RTID caught up with player coach, captain and fans favourite Rob Jones ahead of the game against Hartlepool United to see how he views the changes in his role.

How have things changed for you Rob in your new position?

I have more responsibility now but I am just going with the flow.  I have a bit more input now with things off the pitch but on the pitch nothing’s changed and I’m as vocal as I was before. 

 

For me it’s like starting an apprenticeship because when I finish playing I would like to become a manager or team coach.  The last six weeks have given me a massive insight into what goes on behind the scenes, whereas before I did this, all I did was turn up, train and go home. 

 

Although I did have an inkling of what went on, it was not to the magnitude of what I know now.  It has been a big eye opener for me but one that I have thoroughly enjoyed.  I have learnt a lot over the last six weeks about myself and my philosophy towards football, the players and how things are done.  It’s been good for me.

 

Do you have to plan things at home now before you get to training?

Yes, I do as I took on that extra responsibility in and around the club that came with the role.  I’ve got my coaching role and I’m a big voice in the dressing room and around the pitch, although I always have been. 

 

Whenever you take on more responsibility to the extent that I have, your role has to change.  You can’t just continue the way you did before as a player as it doesn’t work; you’re expected to put more work into the role and I’m quite willing to do that. 

 

For me it’s all positives apart from finances and results but in football terms that happens sometimes and its how you come out in a positive manner at the end of it that matters.

 

It’s been a bit of a roller coaster over the last few games.  Has that been testing now you are a coach?
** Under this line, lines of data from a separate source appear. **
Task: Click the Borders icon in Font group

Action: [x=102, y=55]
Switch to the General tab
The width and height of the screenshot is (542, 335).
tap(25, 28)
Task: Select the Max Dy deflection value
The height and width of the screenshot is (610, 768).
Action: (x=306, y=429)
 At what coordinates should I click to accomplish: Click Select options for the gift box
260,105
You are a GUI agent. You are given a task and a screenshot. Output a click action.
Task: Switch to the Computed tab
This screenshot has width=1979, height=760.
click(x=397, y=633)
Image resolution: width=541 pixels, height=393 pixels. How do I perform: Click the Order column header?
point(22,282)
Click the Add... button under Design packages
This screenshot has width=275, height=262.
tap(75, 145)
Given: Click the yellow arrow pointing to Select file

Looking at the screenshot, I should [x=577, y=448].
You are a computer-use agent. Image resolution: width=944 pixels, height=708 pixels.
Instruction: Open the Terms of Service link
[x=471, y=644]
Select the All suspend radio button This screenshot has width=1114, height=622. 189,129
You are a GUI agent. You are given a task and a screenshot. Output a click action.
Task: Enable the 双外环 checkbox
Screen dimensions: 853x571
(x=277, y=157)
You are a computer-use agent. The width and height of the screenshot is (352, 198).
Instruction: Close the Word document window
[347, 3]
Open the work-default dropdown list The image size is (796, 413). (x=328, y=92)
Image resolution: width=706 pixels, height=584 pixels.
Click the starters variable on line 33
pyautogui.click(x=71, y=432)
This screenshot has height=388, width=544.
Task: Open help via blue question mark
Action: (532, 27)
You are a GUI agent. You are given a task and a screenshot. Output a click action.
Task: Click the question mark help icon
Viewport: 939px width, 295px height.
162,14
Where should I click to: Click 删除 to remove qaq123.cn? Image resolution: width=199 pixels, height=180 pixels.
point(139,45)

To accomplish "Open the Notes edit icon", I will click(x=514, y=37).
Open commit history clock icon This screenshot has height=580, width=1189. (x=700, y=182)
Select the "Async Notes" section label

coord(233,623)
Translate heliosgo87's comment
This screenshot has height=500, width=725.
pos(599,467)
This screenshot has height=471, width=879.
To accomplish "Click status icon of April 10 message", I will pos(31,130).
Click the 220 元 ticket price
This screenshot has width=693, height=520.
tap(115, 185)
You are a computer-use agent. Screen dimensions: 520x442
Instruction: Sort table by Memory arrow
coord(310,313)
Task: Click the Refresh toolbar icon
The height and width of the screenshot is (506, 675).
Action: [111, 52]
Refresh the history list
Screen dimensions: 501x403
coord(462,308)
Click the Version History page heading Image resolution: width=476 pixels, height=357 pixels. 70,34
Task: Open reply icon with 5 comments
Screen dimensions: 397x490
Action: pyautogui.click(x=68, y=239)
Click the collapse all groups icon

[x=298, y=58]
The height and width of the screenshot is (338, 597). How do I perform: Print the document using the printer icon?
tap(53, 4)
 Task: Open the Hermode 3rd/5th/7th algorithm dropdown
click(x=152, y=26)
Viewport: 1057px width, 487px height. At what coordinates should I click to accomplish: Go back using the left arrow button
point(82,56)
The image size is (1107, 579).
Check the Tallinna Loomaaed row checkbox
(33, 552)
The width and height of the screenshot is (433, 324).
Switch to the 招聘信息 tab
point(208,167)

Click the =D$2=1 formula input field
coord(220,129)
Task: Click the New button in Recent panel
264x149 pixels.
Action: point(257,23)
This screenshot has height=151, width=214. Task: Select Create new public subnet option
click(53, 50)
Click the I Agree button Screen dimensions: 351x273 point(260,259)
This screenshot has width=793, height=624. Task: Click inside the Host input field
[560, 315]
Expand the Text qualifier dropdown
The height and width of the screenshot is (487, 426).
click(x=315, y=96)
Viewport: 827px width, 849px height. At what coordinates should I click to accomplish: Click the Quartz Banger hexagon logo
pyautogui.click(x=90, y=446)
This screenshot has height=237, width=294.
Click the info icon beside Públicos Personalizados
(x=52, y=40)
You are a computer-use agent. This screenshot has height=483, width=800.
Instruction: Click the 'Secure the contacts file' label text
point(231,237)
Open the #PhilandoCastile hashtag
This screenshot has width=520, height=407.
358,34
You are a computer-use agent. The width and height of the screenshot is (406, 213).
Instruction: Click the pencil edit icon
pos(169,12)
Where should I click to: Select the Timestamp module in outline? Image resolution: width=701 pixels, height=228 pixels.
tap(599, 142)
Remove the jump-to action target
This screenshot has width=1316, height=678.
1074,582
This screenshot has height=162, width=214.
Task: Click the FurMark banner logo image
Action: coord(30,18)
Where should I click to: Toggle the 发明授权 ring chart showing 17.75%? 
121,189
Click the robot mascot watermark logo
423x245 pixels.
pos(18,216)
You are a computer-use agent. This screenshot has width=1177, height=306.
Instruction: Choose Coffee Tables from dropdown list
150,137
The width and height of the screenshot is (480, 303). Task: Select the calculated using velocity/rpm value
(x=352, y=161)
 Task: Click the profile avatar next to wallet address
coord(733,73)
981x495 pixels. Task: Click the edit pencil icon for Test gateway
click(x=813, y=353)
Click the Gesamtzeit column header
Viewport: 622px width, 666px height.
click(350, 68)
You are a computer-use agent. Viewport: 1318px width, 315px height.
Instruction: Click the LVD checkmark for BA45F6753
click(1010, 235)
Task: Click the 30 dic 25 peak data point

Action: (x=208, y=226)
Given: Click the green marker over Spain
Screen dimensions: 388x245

Yes, of course it is.  When it’s all going your way, it’s quite easy and plain sailing but when things don’t go your way things become a bit more difficult.  First of all, you’ve got to keep the players focussed on what the job in hand is; you’ve got to give them the tools to go out and do the job and you’ve got to break things down so everyone understands what’s going on. 


There’s an awful lot of work that goes on behind the scenes.  It was an easy role when we won two on the bounce but now we’ve lost two and drawn three so we’ve had a mixture.  That mixture has brought more characters out in the dressing room. 

 

I’ve always said that you find out more about a person in difficult times than in easy times and that’s no different in this game. Everybody knows what their role is within the club and team so it’s time now to move on and get back that winning streak to move the club forward.

 

You said you want to be a manager in the future.  How do you take that plan forward to become a manager?

I need to learn what goes on over the other side of the white line.  As I said earlier, I haven’t been this side before so it’s been a big eye opener for me.

 

I think the worst thing for me would be to go into being a manager blind without knowing the ins and outs of the role.  I’m now learning from a distance what this entails and that bodes me well for the future. 

 

I’m getting a lot of experience from not just the manager here, but from other managers and coaches I speak to that I’ve worked under. 

 

This is not an overnight plan; it’s a plan I’ve had for some time.  I’m only 33 so that’s very young but I’m looking to the future.  First and foremost I’m a player and I want to continue playing football until I can no longer play so it’s a fine balancing act between the two. 

 

Do you have to go back to college to study again?

At the moment I’m currently working through a module as I’m doing a degree.  I’ve got an awful lot going on so it’s balancing it all that’s the priority. 

 

I have also got a very young family who I like spending a lot of time with but if something gets on top of me and affects my football, I will stop it and concentrate on football.  Thankfully, at the moment, it hasn’t really done that. 

 

I’ve got to put things in place for that day when I can’t play anymore or I’m given an opportunity I can’t turn down.  As long as I’ve given myself the chance to do well in my new role, I can look at myself in the mirror and say ‘yes, you tried your very best’.  

 

I need to learn the trade of how to become a good manager as it doesn’t happen overnight.  It takes years of experience and the help of people around you who you get on with and trust. 

 

I think the biggest thing I’ve learned so far is to delegate; don’t take too much on yourself as you can’t do everything. 

To be a manager of a club is a fantastic role to have and it’s something for me to look to in the not too distant future.

 

I’ve seen you getting involved in a lot of things going on in the community like the school visits.  Do you think this is important?

I think to showcase our brand of Doncaster Rovers as the family football club that it is, it’s vital to get out in the community and schools to help with things. 

 

We expect them to turn up every Saturday afternoon to cheer us on for ninety minutes, so we can surely give back once a week or fortnight to put a few smiles on people’s faces and get involved in the community. 

 

We are all one big family who are in it together to do their best for Doncaster Rovers.  If we can put a little bit back into the community, that’s great.